~/jeffreymoro/posts/2025-06-06-a-beginning

I haven’t kept a regular blog for several years now. There are many reasons for this, many macro, others micro. The macro ones you know about: they’re all the same reasons you’ve felt distracted, on edge, tired for much of the past few years. At least, I suspect you have. If you’re the kind of person taking the time to read a blog post (a quaint medium: I just as well might write you a letter and tie it to a pigeon), then you share with me, I would venture, some values that are hard to come by these days. An appreciation for the art of a sentence. A desire to move slower rather than faster. A stubborn attachment to the past, not to repeat it, but to understand it and its relationship to the present. And a sneaking suspicion that maybe, just maybe, it’s time to give the internet a hard reboot.

And then there are the micro reasons: an adjustment to a new job, and with it, new demands on my time and new expectations for my writing; a length of creative block; a sense of personal futility about the blog as a medium — this last one in particular weighed heavily on me, because for a long time, during graduate school, I found blogging a useful way to keep my writing muscles sharp, to circulate ideas that didn’t necessarily warrant a full elaboration into a formal piece, or simply to record — diaristically — thoughts, feelings, and experiences. And then the internet’s information ecosystem fell apart. Blogs became newsletters, locked behind yet another paywall; the social networks on which I relied to disseminate my posts became crowded out with hate and slop. Soon, many people stopped reading entirely. Writing always, to some degree, entails imagining one’s audience. It’s hard to do so when even the possibility of one seems harder than ever to reach.

Nevertheless — here we are. I am writing, and you are reading. I thank you for that, truly. I want to make this worth your while, so I want to tell you about a place:

At the edge of the Roman Agora in Athens, Greece, under the shadow of the Acropolis, stands an octagonal marble tower, festooned on each side with crumbling carvings of eight wind deities. It has many names: the Tower of the Winds, the Aerides, or the Horologium Kyrrhestes. It dates from the first century BCE. Despite the prominence given to the winds, its principal purpose was to keep time: windows carved into each of the eight sides shone light onto a sundial in the interior, and a water clock powered from a cistern on its side kept time when the sun was obscured. But the winds were not mere incidental decoration. The Tower of the Winds served an early meteorological function. A weathervane — now lost, suggested only by its mounting place — sat atop the structure, which a viewer could use in conjunction with the deity carvings to note the wind’s direction.

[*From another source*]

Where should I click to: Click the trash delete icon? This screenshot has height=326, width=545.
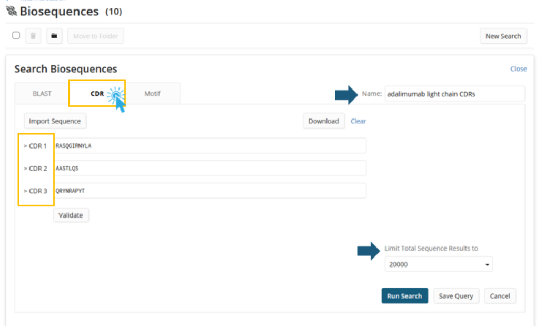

The carvings themselves, now worn with time, depict each of the wind deities as men of various ages, all winged, all carrying objects corresponding to the gifts — or maladies — they carry. Zephyrus, the western wind, appears as a beautiful youth bearing flowers, heralding the arrival of spring (and later, the indolence of summer). Boreas, the north wind, by contrast, is an older man dressed in warm clothes suitable to his bluster. For Athenians, as for many different cultures across the globe, the arrival and departures of different winds, each with their own qualities, kept time in their own way. They marked the seasons: not just the familiar four but also whole hosts of micro-seasons, times to grow and times to rest, times to fortify and times to relax — times long before the regular tick of Unix time, but under which we still live, if we only let ourselves notice them.

Here, in Baltimore, summer has broken through in all its swampy glory through what was otherwise a notably chilly spring. My backyard is full of bird chatter: finches, cardinals, robins, and swifts. It’s a time to begin, not again, but anew.

I’m committing myself to keeping this blog alive out of sheer stubbornness if nothing else. Biweekly, more or less — bits and pieces dug out from my research, small updates on my professional activities and otherwise. Thank you for reading.